Q&A: New school board member Kelly Gonez isn’t as pro-charter as many donors to her campaign
Incoming Los Angeles school board member Kelly Gonez at times sounds little like someone charter-school backers would spend millions to help elect, which they did.
In a recent interview with The Times, she said charters in general would be better places if their employees belonged to unions. (Most don’t.) And she said she’d like to see limits on the growth of charters — publicly funded but privately operated campuses that typically are set up as nonprofits in L.A. Unified. (That position, when expressed by board member Steve Zimmer, prompted a successful pro-charter effort to defeat him.)
With the May election of Gonez and Nick Melvoin, charter backers for the first time can claim a majority on the seven-member Board of Education.
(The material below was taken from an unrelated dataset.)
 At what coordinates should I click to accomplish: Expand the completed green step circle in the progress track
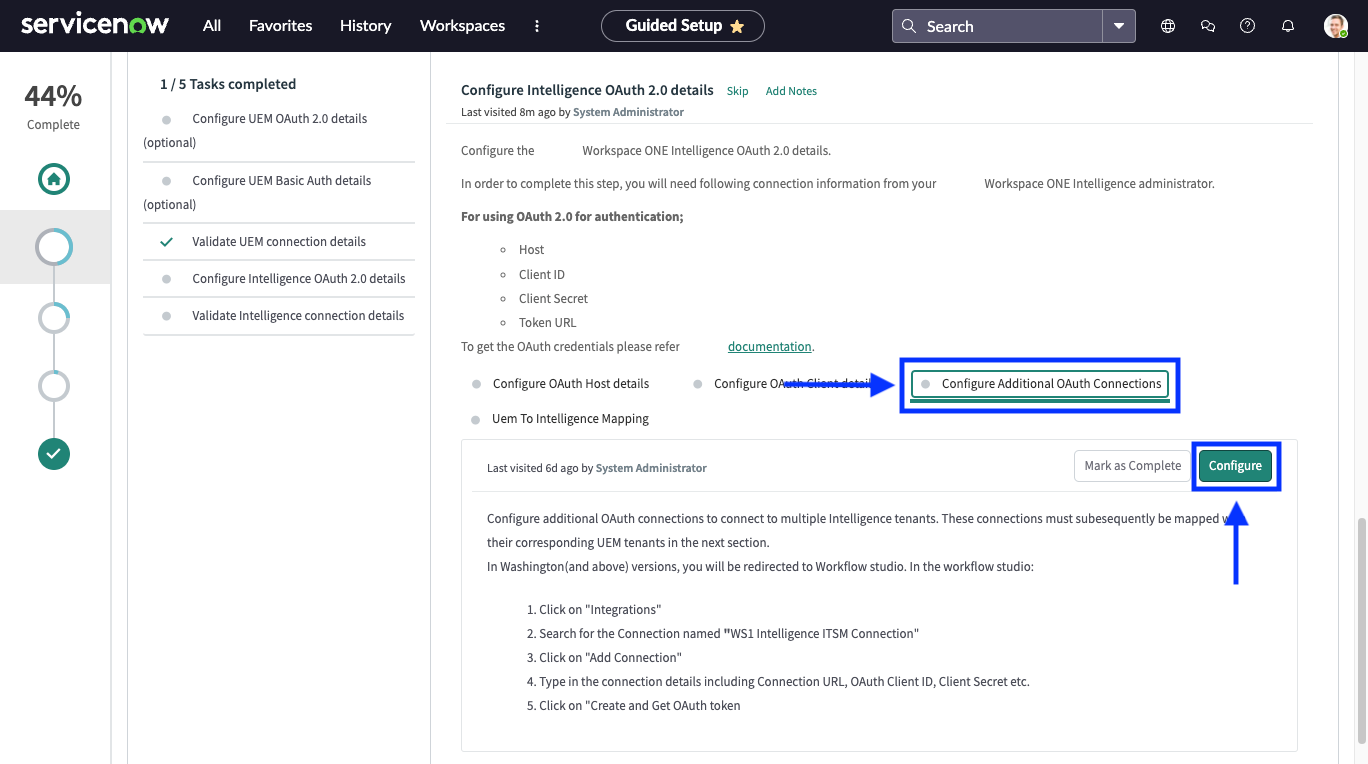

Here is a look at where she says she stands.
The top of Gonez’s to-do list
- Making sure LAUSD graduates are ready for college-level work
- Creating more welcoming, supportive campuses, with better access to counselors
- Supporting teachers by involving them in training and leadership opportunities
- Making sure community members have meaningful input
- Bringing different factions together for the sake of students
Charter-backed candidates win L.A. Unified majority, but can they lead from within? »
The district and charter growth
“For me, charters shouldn’t be authorized unless they are actually needed,” in neighborhoods where district-run schools have struggled and where there are not sufficient alternatives, including other charters or district programs, Gonez said.
Unrestrained charter growth, she said, would be a threat to the financial health of the district by pulling away enrollment. But rather than making charters a “villain,” the district must attract families by helping traditional schools become “outstanding across the board,” she said — and by offering options parents want, such as magnet schools and dual immersion, where students receive instruction in a foreign language to become bilingual.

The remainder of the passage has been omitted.